As someone who went without permanent housing for large swaths of his life, AJ Komperdo became resourceful in finding places to stay at night.
His most memorable spot was on the top of a skyscraper in Vancouver’s West End that he managed to access. “It felt safe because no one ever went up that far,” the 42-year-old outpatient at St. Paul’s Hospital recalls.
There was little chance of shut-eye on a hard rooftop, and his fatigue the next morning was bone crushing. But during the dark hours of night, he felt safe.
And safety always trumped sleep quality when he had no home.
Sleep deprivation among those without housing is “a public health crisis,” according to an American organization advocating for homeless people. Experts say chronic fatigue can compound existing health problems and create new ones, both physical and mental. Komperdo, for instance, suffered hallucinations during his time on the street, something that is common, according to literature on homelessness.

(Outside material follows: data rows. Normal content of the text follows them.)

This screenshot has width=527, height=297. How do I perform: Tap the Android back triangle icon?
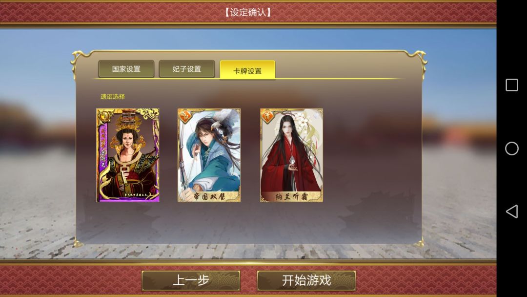click(x=511, y=212)
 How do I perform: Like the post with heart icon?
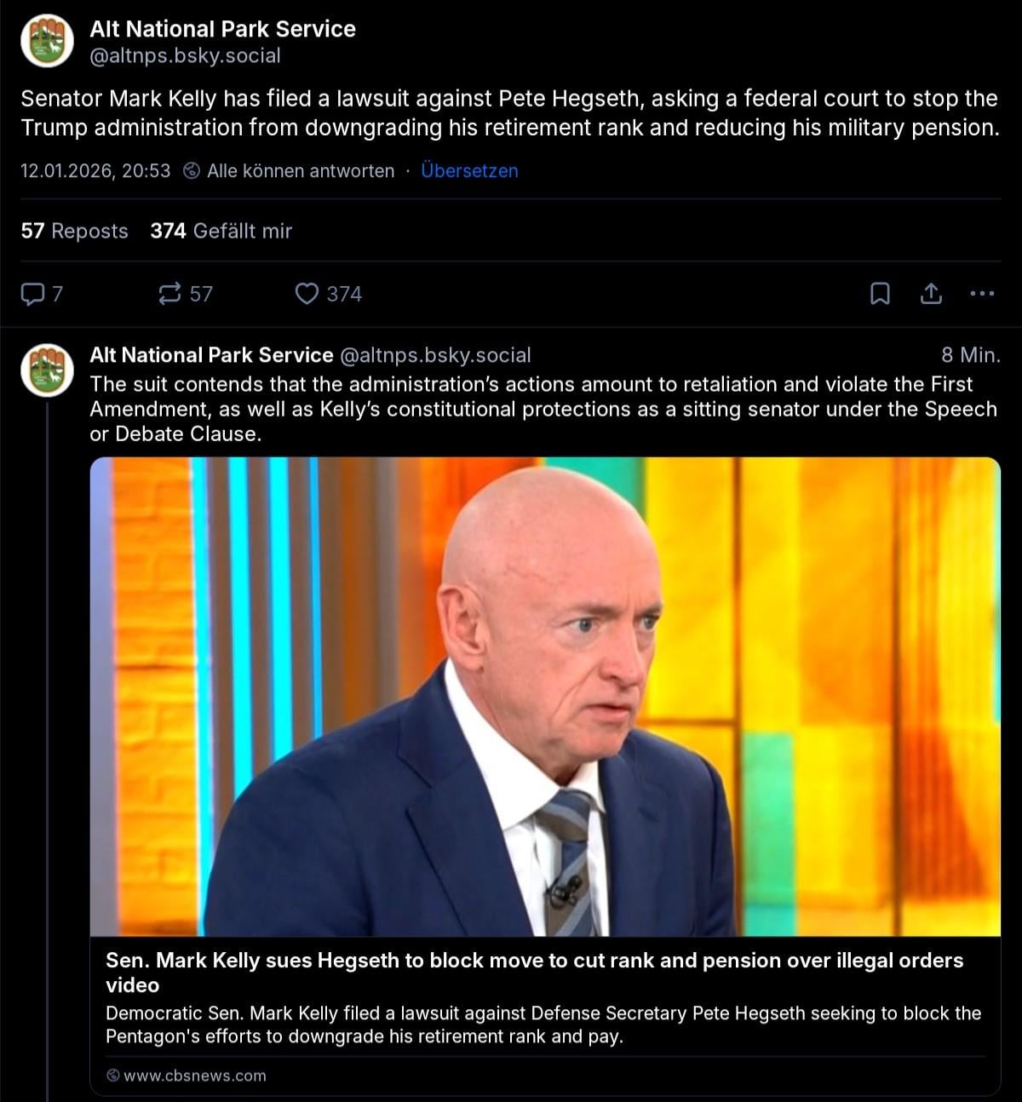(x=307, y=294)
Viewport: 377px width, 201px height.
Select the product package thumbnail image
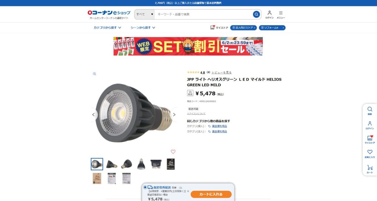coord(171,164)
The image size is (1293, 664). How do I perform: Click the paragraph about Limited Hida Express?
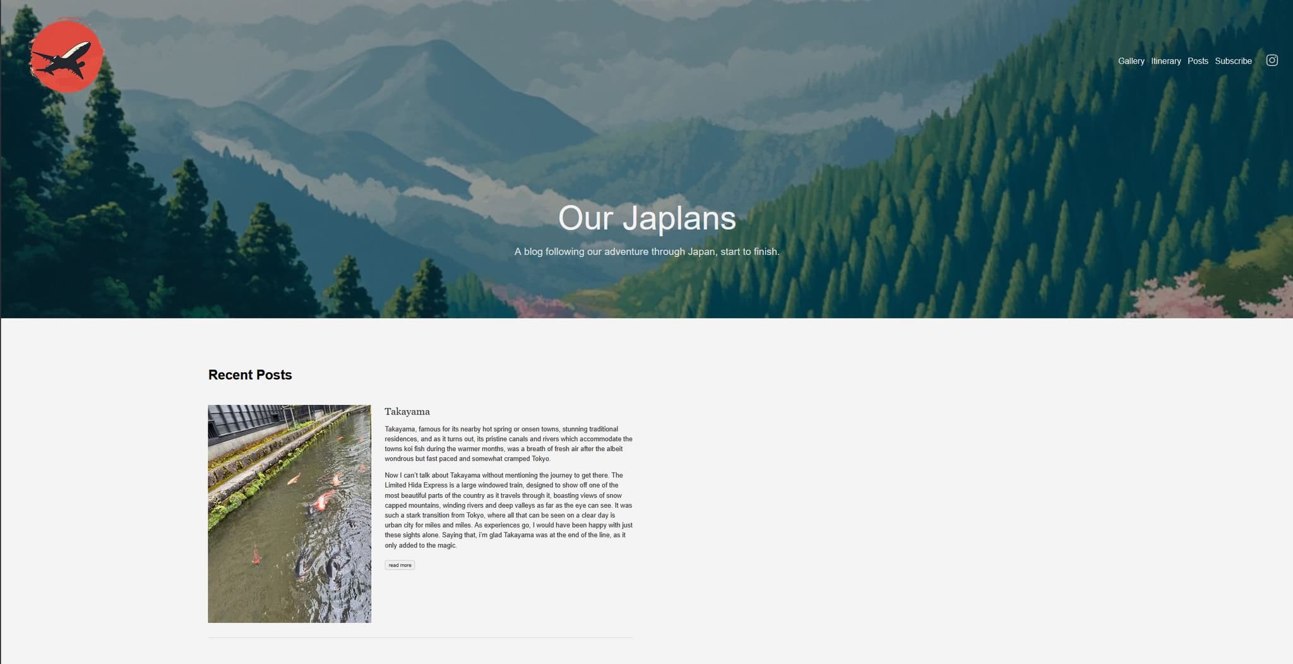click(508, 510)
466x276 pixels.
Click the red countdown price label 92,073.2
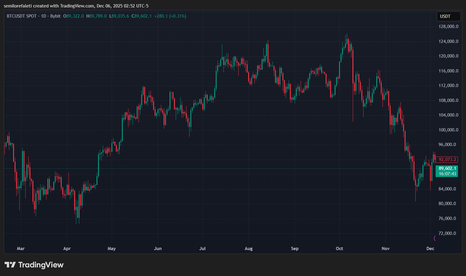pyautogui.click(x=447, y=159)
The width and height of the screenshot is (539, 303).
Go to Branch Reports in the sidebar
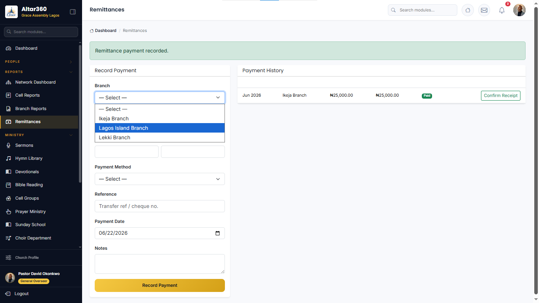31,108
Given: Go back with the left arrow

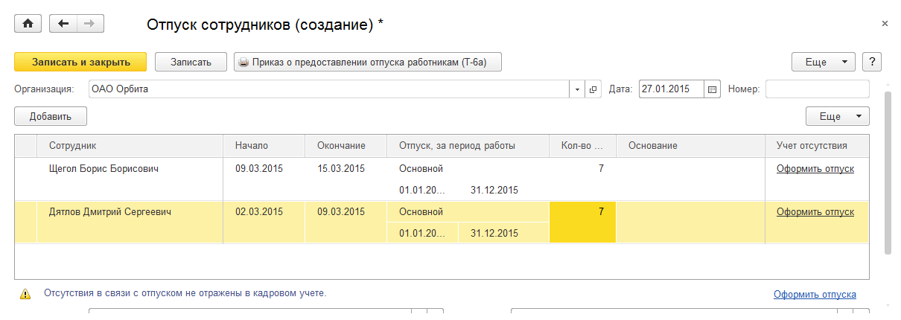Looking at the screenshot, I should pyautogui.click(x=63, y=24).
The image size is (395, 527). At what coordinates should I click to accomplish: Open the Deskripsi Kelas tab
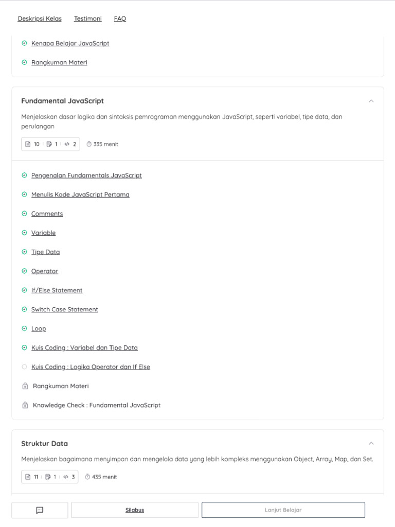tap(40, 19)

Komperdo came to Vancouver from Alberta in the mid-90s to flee a difficult foster home. He has stayed in group homes, with friends, couch-surfing, and in shelters and single-room occupancy (SRO) accommodations.
He says conditions in some of the temporary housing were deplorable. They were noisy, lacking in privacy, and filthy. Sometimes residents would prey on others, “the unaware and the weak,” he recalls.
So he came to prefer the street, rain or shine, winter or summer, even if that meant living in a chronic state of sleep deprivation. Life centred largely on where he’d stay during the night – and where he’d try to sleep in the day.
Sadly, many others in the city are familiar with this reality. Vancouver’s homeless population stands at 2,223 people, according to the City of Vancouver’s 2019 homeless survey.
Sam Gill, a Registered Nurse at St. Paul’s Hospital’s Rapid Access Addiction Clinic, speaks with a lot of unhoused people in the course of his work. “When people are sleeping rough, with housing insecurity, they’re living in constant survival mode,” he says.
That accurately sums up Komperdo’s experience. “You basically don’t sleep when you’re homeless. You’re scared of being robbed, or assaulted, or molested,” he says. All those things happened to him.
The homeless sleep during the day when there’s a slightly improved measure of security, he says, explaining that is why so many without shelter sleep in public places during daylight. He would sleep in public parks in an attempt to fly under the radar. “It looked to other people like I was sun-tanning.”
Another coping mechanism was to ride on public transit for long stretches, from downtown Vancouver to Surrey, to try for some shut-eye. But he rarely got quality rest.
To cope with the exhaustion and stay awake, he would use stimulant drugs like cocaine and crystal methamphetamine, which would create health issues.
And among the homeless, health problems are at risk of being left untreated, says Gill. “Being homeless and chronically sleepy has far-reaching medical consequences, including becoming disengaged from the health-care system,” he says. “The need for sleep can be so overpowering that nothing else matters, like appointments with health care professionals. When you’re in that situation, how can you think of anything else except sleep?”
Eight months ago, Komperdo’s life took a major turn for the better when he got placed in modular housing in the city. He loves the privacy and cleanliness of his room, two things new to him. He is grateful for the supports and services he can access through this housing, which he thinks is a great start in addressing this pressing issue of homelessness.
One suggestion he has, influenced by his time in shelters, is to encourage an even distribution of all types of tenants. “Integrate everyone, so the hard-to-house tenants fall in line with the rules and are civil and obedient. That could lead to some sense of normalcy.” It might help residents get a better quality of sleep, he adds.
Komperdo is telling his story in the hopes it moves policymakers to push forward new models of affordable housing for those who need it. He also hopes sharing his experience helps people understand that there is a human being under the sleeping bag in the park, with hopes and aspirations like everyone else. “Judgments have no place. Some of us do have brains but we’ve fallen on hard luck.”
Sam Gill echoes this. “You must have gone through a lot to sacrifice sleep for safety,” he says. “I know one thing from my clients: people don’t choose to sleep on a park bench.”